When August "Augie" Merback steps out on the field at Memorial Stadium -- white uniform on, silver mace in hand, knees kicking high -- the drum major for Indiana University's legendary Marching Hundred is thinking about only one thing: putting on a show.
"Our purpose is to bring spirit to the crowd, cheer on the team as much as possible and entertain the fans," Merback said. "What I do isn't really complicated. I just try to throw the biggest, highest toss I can and to perform for the crowd. But they love it, and it is such a rush. It's just amazing. There is no other way to explain it."
Merback grew up in Bloomington, with early aspirations of working with animals. Always a showman, Merback never had any real interest in music until he joined Bloomington High School North's Color Guard his freshman year.
That led to an encounter with band director Janis Stockhouse his junior year. As she tends to do with most students, Stockhouse encouraged Merback to pick up an instrument. He chose the trombone, setting in motion a love of music and leading him on a path to the Jacobs School of Music to pursue a degree in music education.
"As music educators, our goal is to learn to be effective teachers," he said. "I'm not the best player, but I consider myself to be a strong teacher and I have enough playing experience to be able to effectively teach others."
Although his major isn't performance, Merback knew he wanted to continue to perform and to be a part of the marching band world that helped shape his high school career. So he was ecstatic when he was accepted to Jacobs -- not only because it is one of the best music schools in the nation, but because it is home to the Marching Hundred.
"I would guess for a lot of other people, they are in Marching Hundred because they fell in love with their high school marching band program, and I can certainly say the same for me," he said. "We just had a really strong program with good directors and really good players and marchers. That made me want to continue. So when I got into Jacobs I was thrilled because I knew I would get to be a part of the Marching Hundred."
Early on, Merback had an eye on becoming the "man down front." His senior year, he took his love for performance and his experience in the color guard and bottled it into an energetic audition for the role of drum major.
It worked. He was crowned drum major of the Marching Hundred, a title he is proud to own.
"We have enjoyed a long line of outstanding drum majors in the Marching Hundred, and Augie tops that list," said Dave Woodley, professor of music and director of athletics bands at Jacobs. "As a person who has great twirling and leadership skills, Augie has set himself apart with great showmanship on the field and great leadership during rehearsals. He gets along with all band members and is liked and respected by all. We chose Augie based on his entire drum major package: showmanship, leadership, personality and character."
Although performing in front of a crowd is great -- his specialty is his spinning work with the mace -- it is the opportunity to lead a group of performers he likes and respects that makes the job so rewarding.
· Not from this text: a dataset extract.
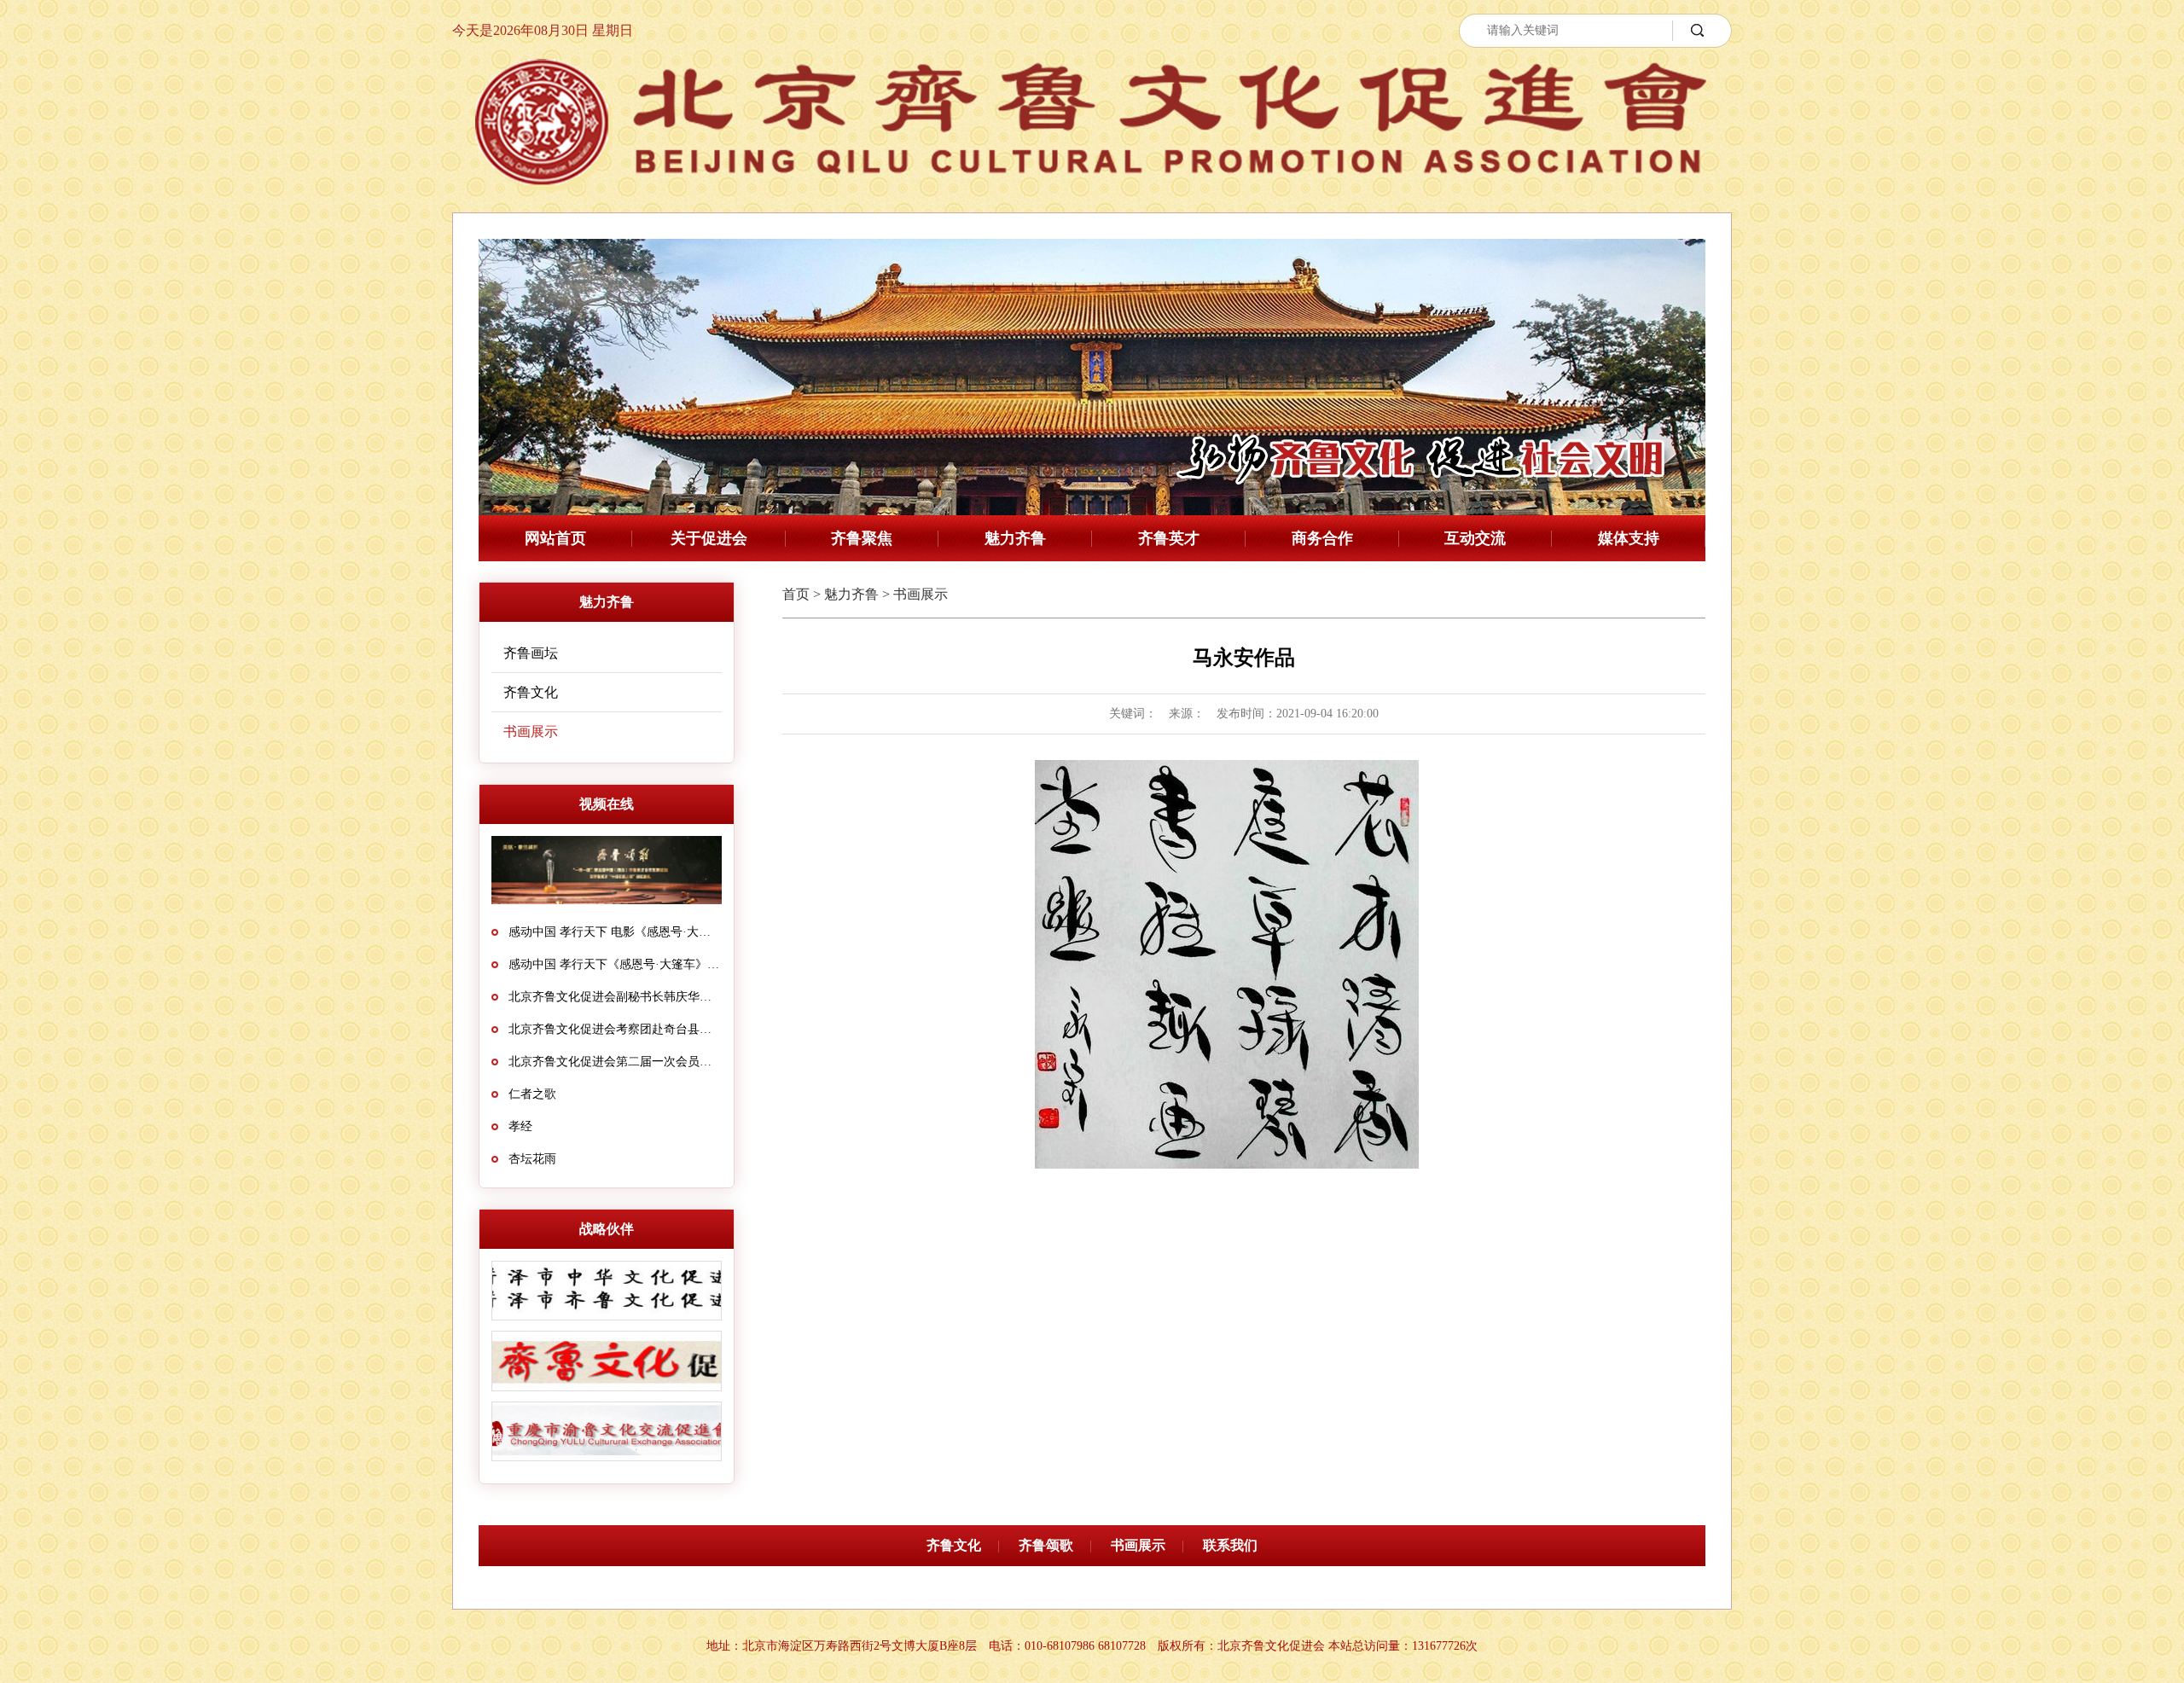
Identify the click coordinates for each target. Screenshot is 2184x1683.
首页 (796, 594)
"I know it sounds cliché but it’s really the people I like most," he said. "It's that tight-knit feeling with the entire group and the shared love for music and for this band that really makes it a very vibrant, lively and enjoyable thing to do."
Like most music majors, music infiltrates itself into most of Merback's world. But he makes a point of trying to step out of his comfort zone. He is a member of the Alpha Zeta Chapter of Kappa Kappa Psi, the band's service fraternity, which like Marching Hundred involves many students who are not music majors. Last year, he spent a semester in Vienna traveling abroad.
When it comes to IU Bloomington, it is the beautiful campus and the diverse people that Merback enjoys most.
"I think anyone could move here and find a place to fit in," he said. "I just feel at home here."
As he enters his fourth year at IU, and his eighth year in marching band, Merback can't deny the impact marching band has had in his life. In fact, following his graduation in May, he hopes to become a high school band teacher. But no matter how many shows he's performed, he still feels a rush every time he puts the uniform on and steps in front of the crowd.
"It was thrilling back during my freshman year and it still is today," he said. "At the end of every single show or pregame we do, or even just our march to the stadium, it's almost a guilty pleasure. We get to show off this amazing group and these awesome sounds. It is just absolutely thrilling."